Biomass Burning Aerosols in Most Climate Models are Too Absorbing

  • February 23, 2021
  • Science and Technical Highlights
  • Smoke from forest fires in wetter climates such as Oregon tends to be brighter and have more of a cooling effect on the climate.

    The Science

    Biomass burning (BB) aerosols – consisting of a combination of strongly scattering (cooling) and strongly absorbing (warming) species – impact regional and global climate by perturbing the Earth’s energy balance. Earth system and chemical transport models (ESMs/CTMs) struggle to represent the climate impacts of these particles due in part to challenges in simulating aerosol size, composition, and mixing state. These radiative and microphysical properties vary strongly with different fuel types and burning conditions, and ESMs/CTMs can benefit from observations of these aerosols that cover a large range in BB sources. This study addresses the model uncertainty in simulating BB optical properties by comparing nine state-of-the-art ESMs/CTMs to a variety of regional BB observations collected around the globe. In addition, this study quantifies the radiative impacts of model improvements to BB aerosol properties in version 1 of the Community Earth System Model (CESM1).

    The Impact

    This study presents clear evidence that many ESMs/CTMs simulate BB aerosols that absorb visible light more strongly than observed wildfire smoke. This has implications for simulated BB climate impacts, which may overestimate the atmospheric warming of BB aerosols. The biggest factor in this overestimation is the treatment of BB aerosol mixing state in the models. A correction in this systematic overestimation in absorption could impact assessments such as the Intergovernmental Panel on Climate Change (IPCC) and Phase 6 of the Coupled Model Intercomparison Project (CMIP6) by shifting the currently estimated radiative impacts of BB aerosol towards more negative values. Therefore, this study may have an important implication for the future assessment of BB aerosol radiative effects from the IPCC.

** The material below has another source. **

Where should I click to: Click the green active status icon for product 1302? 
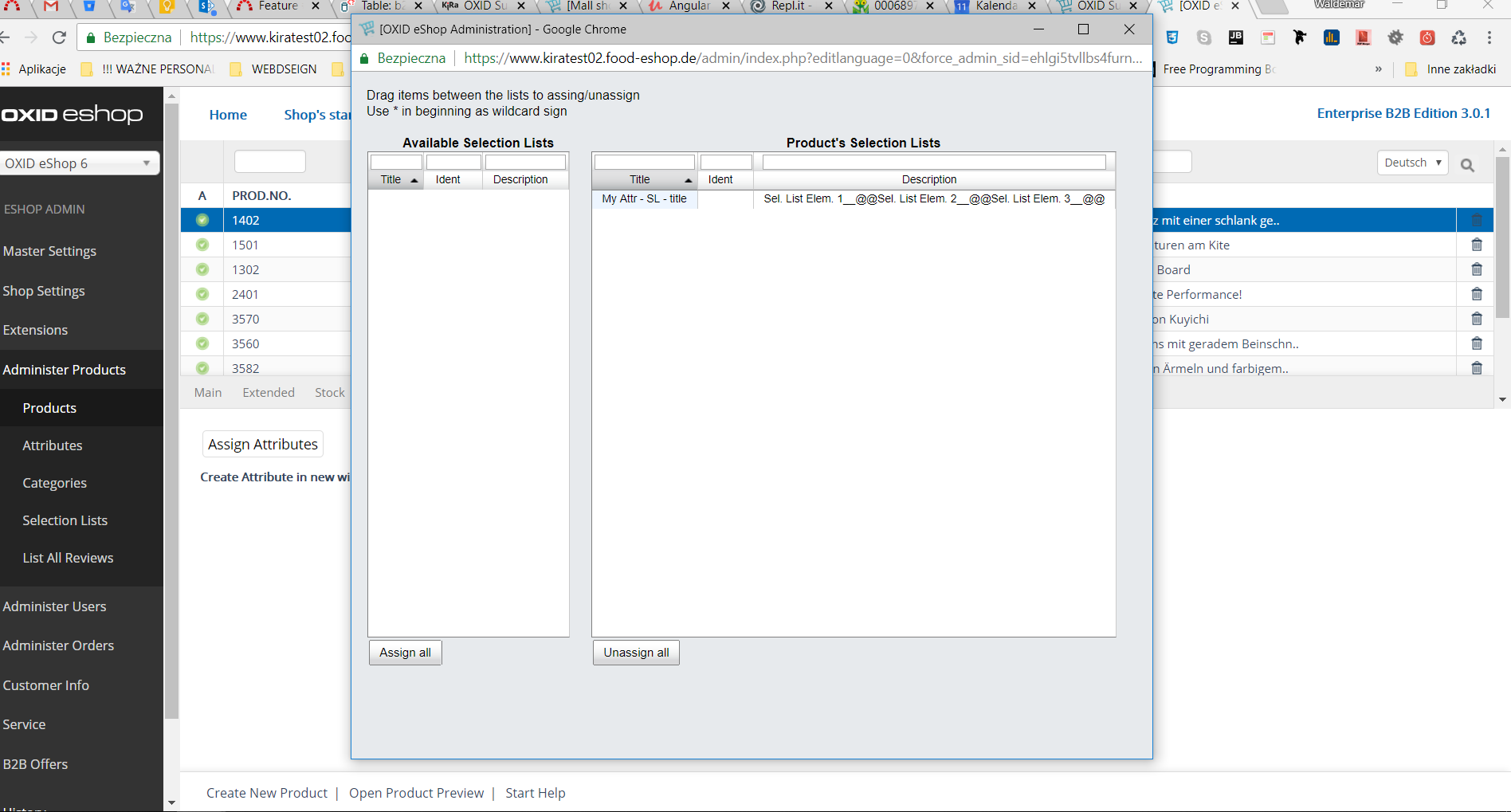point(202,270)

    Figure 1.  Comparison of observed (in gray) and modeled biomass burning single scattering albedo (SSA) versus black carbon (BC) to total carbon (TC) ratio. The best-fit to the model data is represented by the solid blue line. The model data is from (a) this study (Brown et al. (2021)), (b) Brown et al. (2018) with Brown carbon (BrC), (c-g) AeroCom Phase-III simulations, and (h) Saleh et al. (2015). Model data is representative of BB influenced regions which are color coded in the model output and are specified on the global plot in panel (i). Observational data from the specific regions are averaged, and the regional average and range of the BC:TC observational data is included at the bottom of the plot (color coded squares). For a more detailed caption, see Brown et al. (2021) Figure 2.

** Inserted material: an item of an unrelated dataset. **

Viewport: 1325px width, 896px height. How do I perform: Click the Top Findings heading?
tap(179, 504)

    This work compiles observations of aerosol scattering relative to extinction and carbonaceous aerosol composition from 12 different field campaigns and laboratory measurements of BB smoke. Next, nine state-of-the-art ESMs/CTMs are compared to these observations (Fig. 1). From this comparison, it is found that the majority of these models overestimate BB aerosol light absorption compared to observations. The models that have better agreement tend to have less absorbing BB aerosol, larger aerosol sizes, and externally mixed treatments for the species making up BB aerosols. Sensitivity tests are run with CESM1 to test how these microphysical and radiative properties impact model-observational agreement, resulting in model improvement with all of the tested changes. Of these changes, mixing state has the greatest impact on model performance. This study further quantifies the radiative effect of BB aerosol from the different CESM1 sensitivity experiments and finds that these changes result in BB aerosol that have more of a cooling effect in CESM1 than current BB aerosol treatments. Improvements compared to observations in other ESMs/CTMs may lead to similar reductions in the BB radiative effects.



    • The U.S. Department of Energy Office of Science, Biological and Environmental Research supported part of this research as part of the Earth System Model Development Program Area through the Enabling Aerosol-cloud interactions at GLobal convection-permitting scalES (EAGLES) project and as part of the Regional and Global Model Analysis Program Area (RGMA).